On the other hand, the second spectrum interpolation section 34, if the frame to be decoded is determined to be in the transition state on the basis of the notification from the stable state/transition state determination section 31, calculates the spectrum shape of the succeeding phoneme of the transition (the second phoneme in the transition from the first phoneme to the second phoneme) as a third interpolation spectrum shape which is a spectrum shape obtained by interpolation using the spectrum interpolation method described later from two spectrum shapes in the vicinity of the current target pitch, and outputs SS3 to the third spectrum interpolation section 36.
As a result of the above, the third spectrum interpolation section 36, if the frame to be decoded is determined to be in the transition state on the basis of the notification from the stable state/transition state determination section 31, calculates a fourth spectrum shape SS4 by interpolating with using the spectrum interpolation method described later on the basis of the second interpolation spectrum shape and the third interpolation spectrum shape calculated in the first and second spectrum interpolation processing, and outputs SS4 to the temporal change adding section 37.

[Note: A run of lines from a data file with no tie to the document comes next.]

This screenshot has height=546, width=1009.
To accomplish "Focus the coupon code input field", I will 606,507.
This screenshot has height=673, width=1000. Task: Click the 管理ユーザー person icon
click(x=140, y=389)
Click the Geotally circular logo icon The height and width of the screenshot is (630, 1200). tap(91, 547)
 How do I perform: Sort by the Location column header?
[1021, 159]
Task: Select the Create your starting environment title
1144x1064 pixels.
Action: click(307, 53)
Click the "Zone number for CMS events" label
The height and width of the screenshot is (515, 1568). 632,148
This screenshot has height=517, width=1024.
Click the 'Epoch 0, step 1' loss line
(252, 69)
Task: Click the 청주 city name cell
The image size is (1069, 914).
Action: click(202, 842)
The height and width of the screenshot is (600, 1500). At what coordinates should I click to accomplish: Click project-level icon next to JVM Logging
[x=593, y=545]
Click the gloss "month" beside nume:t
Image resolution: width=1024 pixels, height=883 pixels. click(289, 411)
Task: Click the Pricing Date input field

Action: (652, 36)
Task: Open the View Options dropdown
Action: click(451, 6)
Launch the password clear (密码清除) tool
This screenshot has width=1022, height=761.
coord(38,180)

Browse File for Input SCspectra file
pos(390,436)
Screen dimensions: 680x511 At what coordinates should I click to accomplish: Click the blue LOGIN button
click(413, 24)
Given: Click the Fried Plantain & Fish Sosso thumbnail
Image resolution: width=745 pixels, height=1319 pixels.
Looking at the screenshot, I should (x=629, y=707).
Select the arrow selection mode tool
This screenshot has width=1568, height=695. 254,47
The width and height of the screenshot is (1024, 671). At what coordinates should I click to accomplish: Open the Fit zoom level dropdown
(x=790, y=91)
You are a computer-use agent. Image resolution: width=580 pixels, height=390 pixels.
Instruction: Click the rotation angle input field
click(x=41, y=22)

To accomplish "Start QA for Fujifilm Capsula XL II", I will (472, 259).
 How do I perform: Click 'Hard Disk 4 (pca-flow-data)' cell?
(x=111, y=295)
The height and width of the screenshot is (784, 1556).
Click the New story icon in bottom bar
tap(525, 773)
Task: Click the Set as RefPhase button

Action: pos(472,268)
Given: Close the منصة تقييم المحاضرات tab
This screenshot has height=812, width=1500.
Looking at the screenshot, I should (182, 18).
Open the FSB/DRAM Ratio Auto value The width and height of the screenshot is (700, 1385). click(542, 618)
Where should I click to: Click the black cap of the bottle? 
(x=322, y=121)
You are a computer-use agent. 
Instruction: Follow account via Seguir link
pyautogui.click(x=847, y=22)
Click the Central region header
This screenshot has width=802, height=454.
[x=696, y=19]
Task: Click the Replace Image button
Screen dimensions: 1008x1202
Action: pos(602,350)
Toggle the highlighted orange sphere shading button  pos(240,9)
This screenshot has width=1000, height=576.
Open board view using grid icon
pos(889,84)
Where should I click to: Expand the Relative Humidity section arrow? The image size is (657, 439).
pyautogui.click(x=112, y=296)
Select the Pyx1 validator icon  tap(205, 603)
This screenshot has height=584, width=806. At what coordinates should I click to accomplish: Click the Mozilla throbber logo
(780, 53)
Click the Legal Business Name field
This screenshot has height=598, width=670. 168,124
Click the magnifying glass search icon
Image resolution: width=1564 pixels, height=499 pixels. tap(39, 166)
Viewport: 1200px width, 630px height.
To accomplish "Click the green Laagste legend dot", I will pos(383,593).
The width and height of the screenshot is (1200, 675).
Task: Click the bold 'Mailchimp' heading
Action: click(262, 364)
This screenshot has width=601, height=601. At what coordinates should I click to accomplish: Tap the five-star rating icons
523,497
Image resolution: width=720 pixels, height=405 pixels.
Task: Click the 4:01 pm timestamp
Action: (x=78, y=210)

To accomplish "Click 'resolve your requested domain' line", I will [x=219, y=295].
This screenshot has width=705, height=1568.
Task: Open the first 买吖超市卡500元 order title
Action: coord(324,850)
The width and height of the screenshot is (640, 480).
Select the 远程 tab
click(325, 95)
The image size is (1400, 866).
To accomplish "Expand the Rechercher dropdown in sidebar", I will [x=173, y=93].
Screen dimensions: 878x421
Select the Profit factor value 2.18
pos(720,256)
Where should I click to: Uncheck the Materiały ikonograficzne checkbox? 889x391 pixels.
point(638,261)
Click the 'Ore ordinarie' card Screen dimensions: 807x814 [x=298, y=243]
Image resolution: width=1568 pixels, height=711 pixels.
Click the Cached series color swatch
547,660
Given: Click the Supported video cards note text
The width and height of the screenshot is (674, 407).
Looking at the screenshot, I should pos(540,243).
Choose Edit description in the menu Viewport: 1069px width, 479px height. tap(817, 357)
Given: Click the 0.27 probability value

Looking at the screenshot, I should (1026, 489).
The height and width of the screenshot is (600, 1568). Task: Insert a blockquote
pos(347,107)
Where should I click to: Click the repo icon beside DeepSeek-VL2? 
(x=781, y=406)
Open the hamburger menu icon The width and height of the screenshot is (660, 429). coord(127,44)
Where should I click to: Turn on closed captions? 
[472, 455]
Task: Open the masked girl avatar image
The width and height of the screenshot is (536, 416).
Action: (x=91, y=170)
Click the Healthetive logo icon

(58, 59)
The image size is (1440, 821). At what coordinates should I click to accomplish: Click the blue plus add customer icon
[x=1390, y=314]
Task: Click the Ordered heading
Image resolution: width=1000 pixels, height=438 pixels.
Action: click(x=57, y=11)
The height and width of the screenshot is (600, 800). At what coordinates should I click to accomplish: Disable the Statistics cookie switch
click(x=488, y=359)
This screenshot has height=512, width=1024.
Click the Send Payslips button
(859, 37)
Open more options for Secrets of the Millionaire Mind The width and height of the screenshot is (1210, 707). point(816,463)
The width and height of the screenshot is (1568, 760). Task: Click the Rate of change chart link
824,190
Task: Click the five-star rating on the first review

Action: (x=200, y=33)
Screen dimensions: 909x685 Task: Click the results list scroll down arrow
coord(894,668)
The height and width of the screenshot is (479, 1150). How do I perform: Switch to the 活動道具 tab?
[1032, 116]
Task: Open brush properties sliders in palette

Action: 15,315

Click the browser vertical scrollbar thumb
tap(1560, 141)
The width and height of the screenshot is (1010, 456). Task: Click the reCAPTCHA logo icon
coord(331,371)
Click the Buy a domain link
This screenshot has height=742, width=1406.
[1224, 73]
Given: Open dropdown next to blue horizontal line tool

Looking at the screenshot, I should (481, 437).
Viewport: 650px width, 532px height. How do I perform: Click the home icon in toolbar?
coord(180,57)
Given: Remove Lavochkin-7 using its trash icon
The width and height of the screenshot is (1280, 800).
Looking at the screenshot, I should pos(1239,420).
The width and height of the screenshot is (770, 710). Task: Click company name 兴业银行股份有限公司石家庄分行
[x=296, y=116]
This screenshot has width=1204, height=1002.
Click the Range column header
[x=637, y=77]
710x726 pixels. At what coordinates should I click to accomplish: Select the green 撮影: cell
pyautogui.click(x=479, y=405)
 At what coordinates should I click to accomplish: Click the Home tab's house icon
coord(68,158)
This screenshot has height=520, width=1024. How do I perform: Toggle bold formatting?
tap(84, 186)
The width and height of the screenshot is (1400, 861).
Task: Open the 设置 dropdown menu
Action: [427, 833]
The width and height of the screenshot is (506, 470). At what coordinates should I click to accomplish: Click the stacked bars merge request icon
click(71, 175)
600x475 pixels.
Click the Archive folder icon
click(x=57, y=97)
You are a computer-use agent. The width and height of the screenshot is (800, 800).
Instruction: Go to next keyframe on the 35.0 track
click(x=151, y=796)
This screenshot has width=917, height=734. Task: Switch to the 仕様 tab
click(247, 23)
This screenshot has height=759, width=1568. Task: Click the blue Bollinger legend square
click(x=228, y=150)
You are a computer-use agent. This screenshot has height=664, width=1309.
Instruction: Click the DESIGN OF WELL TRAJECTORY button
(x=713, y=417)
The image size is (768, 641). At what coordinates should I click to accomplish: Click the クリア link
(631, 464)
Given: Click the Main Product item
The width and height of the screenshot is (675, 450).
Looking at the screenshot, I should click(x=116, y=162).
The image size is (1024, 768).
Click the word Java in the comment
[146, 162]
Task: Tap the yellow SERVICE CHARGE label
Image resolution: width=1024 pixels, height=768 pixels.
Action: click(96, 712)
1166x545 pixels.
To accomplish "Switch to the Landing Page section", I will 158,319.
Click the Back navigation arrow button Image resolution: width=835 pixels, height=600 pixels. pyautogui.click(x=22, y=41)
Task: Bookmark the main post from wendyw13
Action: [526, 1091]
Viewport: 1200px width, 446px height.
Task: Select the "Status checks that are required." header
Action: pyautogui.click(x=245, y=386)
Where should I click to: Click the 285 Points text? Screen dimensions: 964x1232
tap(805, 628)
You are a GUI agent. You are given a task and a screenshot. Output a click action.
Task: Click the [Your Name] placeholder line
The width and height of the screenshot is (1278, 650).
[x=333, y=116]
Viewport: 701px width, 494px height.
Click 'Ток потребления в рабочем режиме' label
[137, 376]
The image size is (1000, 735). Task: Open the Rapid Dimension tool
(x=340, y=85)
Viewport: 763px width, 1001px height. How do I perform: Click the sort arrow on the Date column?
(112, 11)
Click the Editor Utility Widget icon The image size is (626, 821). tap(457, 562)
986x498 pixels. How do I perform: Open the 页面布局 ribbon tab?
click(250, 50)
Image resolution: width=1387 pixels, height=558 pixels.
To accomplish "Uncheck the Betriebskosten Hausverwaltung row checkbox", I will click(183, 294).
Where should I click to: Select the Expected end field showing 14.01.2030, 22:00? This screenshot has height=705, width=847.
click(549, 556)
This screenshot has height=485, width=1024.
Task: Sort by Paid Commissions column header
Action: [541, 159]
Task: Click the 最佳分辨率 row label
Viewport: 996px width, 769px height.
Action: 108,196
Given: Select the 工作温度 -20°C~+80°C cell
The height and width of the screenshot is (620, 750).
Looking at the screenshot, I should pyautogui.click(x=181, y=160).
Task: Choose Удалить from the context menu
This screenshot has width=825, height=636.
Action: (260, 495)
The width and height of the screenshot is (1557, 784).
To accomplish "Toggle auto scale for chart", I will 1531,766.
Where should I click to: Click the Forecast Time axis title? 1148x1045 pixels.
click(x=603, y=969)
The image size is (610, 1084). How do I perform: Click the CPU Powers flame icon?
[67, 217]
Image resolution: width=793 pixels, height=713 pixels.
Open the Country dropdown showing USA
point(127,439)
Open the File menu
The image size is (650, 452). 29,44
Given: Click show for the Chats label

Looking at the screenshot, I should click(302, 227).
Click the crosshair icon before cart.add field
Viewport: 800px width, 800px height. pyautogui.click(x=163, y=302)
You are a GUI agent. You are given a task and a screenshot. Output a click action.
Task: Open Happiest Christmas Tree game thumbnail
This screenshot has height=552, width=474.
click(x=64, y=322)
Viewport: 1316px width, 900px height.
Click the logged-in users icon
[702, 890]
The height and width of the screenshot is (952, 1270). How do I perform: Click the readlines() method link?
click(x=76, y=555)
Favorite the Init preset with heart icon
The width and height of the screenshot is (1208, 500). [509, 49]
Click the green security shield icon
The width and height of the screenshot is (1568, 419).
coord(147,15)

The fourth spectrum shape SS4 is equivalent to a spectrum shape of an intermediate phoneme between two different phonemes. If the interpolation is performed to obtain the fourth spectrum shape SS4 in this condition, more realistic spectrum interpolation can be achieved not by simply performing linear interpolation in a corresponding region (its boundary points are indicated by anchor points) over a certain period of time, but by performing spectrum interpolation according to a non-linear transition function generated in the transition function generator section 35.
For example, the transition function generator section 35 changes a spectrum in the corresponding region (between anchor points described later) linearly in time in 10 frames for a change from phoneme /a/ to phoneme /e/ and changes the spectrum in 5 frames for a change from phoneme /a/ to phoneme /u/, while the function generator 35 changes a spectrum in a certain frequency band (between anchor points described later) linearly and changes a spectrum in another frequency band (between anchor points described later) with an exponential function, by which a natural shift between phonemes is smoothly achieved.
Therefore, in the transition function generating processing, a transition function is generated taking into consideration a singer's pitch, a target pitch, and a spectrum shape as well as being based on phonemes and pitches. In this condition, it is also possible that the above information is included in the target phonemic dictionary in the constitution as described later.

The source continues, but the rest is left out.